PEP 492 and types.coroutine
According to https://www.python.org/dev/peps/pep-0492/#id31: The [types.coroutine] function applies CO_COROUTINE flag to generator-function's code object, making it return a coroutine object. Further down in https://www.python.org/dev/peps/pep-0492/#id32: [await] uses the yield from implementation with an extra step of validating its argument. await only accepts an awaitable, which can be one of: ... - A generator-based coroutine object returned from a generator decorated with types.coroutine(). If I'm understanding this correctly, type.coroutine's only purpose is to add a flag to a generator object so that await will accept it. This raises the question of why can't await simply accept a generator object? There is no code change to the gen obj itself, there is no behavior change in the gen obj, it's the exact same byte code, only a flag is different. types.coroutine feels a lot like unnecessary boiler-plate. -- ~Ethan~
On 2015-05-02 1:04 PM, Ethan Furman wrote:
According to https://www.python.org/dev/peps/pep-0492/#id31:
The [types.coroutine] function applies CO_COROUTINE flag to generator-function's code object, making it return a coroutine object.
Further down in https://www.python.org/dev/peps/pep-0492/#id32:
[await] uses the yield from implementation with an extra step of validating its argument. await only accepts an awaitable, which can be one of:
...
- A generator-based coroutine object returned from a generator decorated with types.coroutine().

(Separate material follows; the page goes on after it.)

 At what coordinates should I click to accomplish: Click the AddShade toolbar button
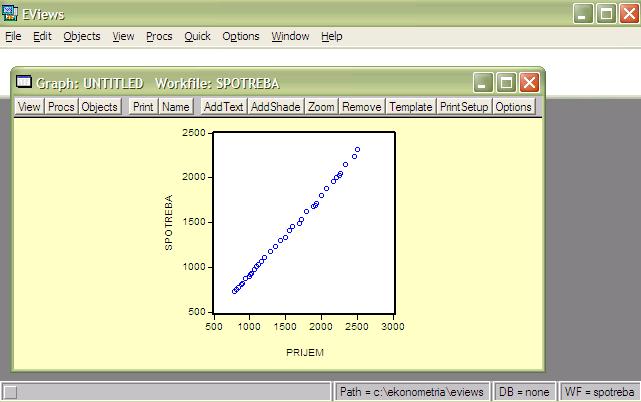[x=275, y=107]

If I'm understanding this correctly, type.coroutine's only purpose is to add a flag to a generator object so that await will accept it.

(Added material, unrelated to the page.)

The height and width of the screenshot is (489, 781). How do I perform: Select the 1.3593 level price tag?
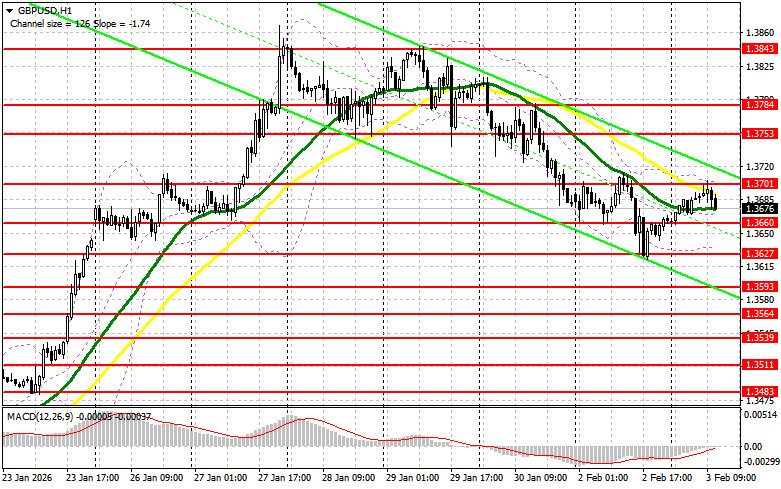click(x=759, y=287)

This raises the question of why can't await simply accept a generator object? There is no code change to the gen obj itself, there is no behavior change in the gen obj, it's the exact same byte code, only a flag is different.

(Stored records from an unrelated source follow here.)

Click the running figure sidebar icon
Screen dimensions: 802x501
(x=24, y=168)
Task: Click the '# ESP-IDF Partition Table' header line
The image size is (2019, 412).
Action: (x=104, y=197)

Because we don't want 'await' to accept random generators. It can't do anything meaningful with them, in a world where all asyncio code is written with new syntax, passing generator to 'await' is just a bug. 'types.coroutine' is something that we need to ease transition to the new syntax. Yury
On 05/02, Yury Selivanov wrote:
On 2015-05-02 1:04 PM, Ethan Furman wrote:
If I'm understanding this correctly, type.coroutine's only purpose is to add a flag to a generator object so that await will accept it.
This raises the question of why can't await simply accept a generator object? There is no code change to the gen obj itself, there is no behavior change in the gen obj, it's the exact same byte code, only a flag is different.
Because we don't want 'await' to accept random generators. It can't do anything meaningful with them, in a world where all asyncio code is written with new syntax, passing generator to 'await' is just a bug.
And yet in current asyncio code, random generators can be accepted, and not even the current asyncio.coroutine wrapper can gaurantee that the generator is a coroutine in fact. For that matter, even the new types.coroutine cannot gaurantee that the returned object is a coroutine and not a generator -- so basically it's just there to tell the compiler, "yeah, I really know what I'm doing, shut up and do what I asked."
'types.coroutine' is something that we need to ease transition to the new syntax.
This doesn't make sense -- either the existing generators are correctly returning coroutines, in which case the decorator adds nothing, or they are returning non-coroutines, in which case the decorator adds nothing. So either way, nothing has been added besides a mandatory boiler-plate requirement. -- ~Ethan~
On 2015-05-02 2:14 PM, Ethan Furman wrote:
On 05/02, Yury Selivanov wrote:
On 2015-05-02 1:04 PM, Ethan Furman wrote:
If I'm understanding this correctly, type.coroutine's only purpose is to add a flag to a generator object so that await will accept it.
This raises the question of why can't await simply accept a generator object? There is no code change to the gen obj itself, there is no behavior change in the gen obj, it's the exact same byte code, only a flag is different. Because we don't want 'await' to accept random generators. It can't do anything meaningful with them, in a world where all asyncio code is written with new syntax, passing generator to 'await' is just a bug. And yet in current asyncio code, random generators can be accepted, and not even the current asyncio.coroutine wrapper can gaurantee that the generator is a coroutine in fact.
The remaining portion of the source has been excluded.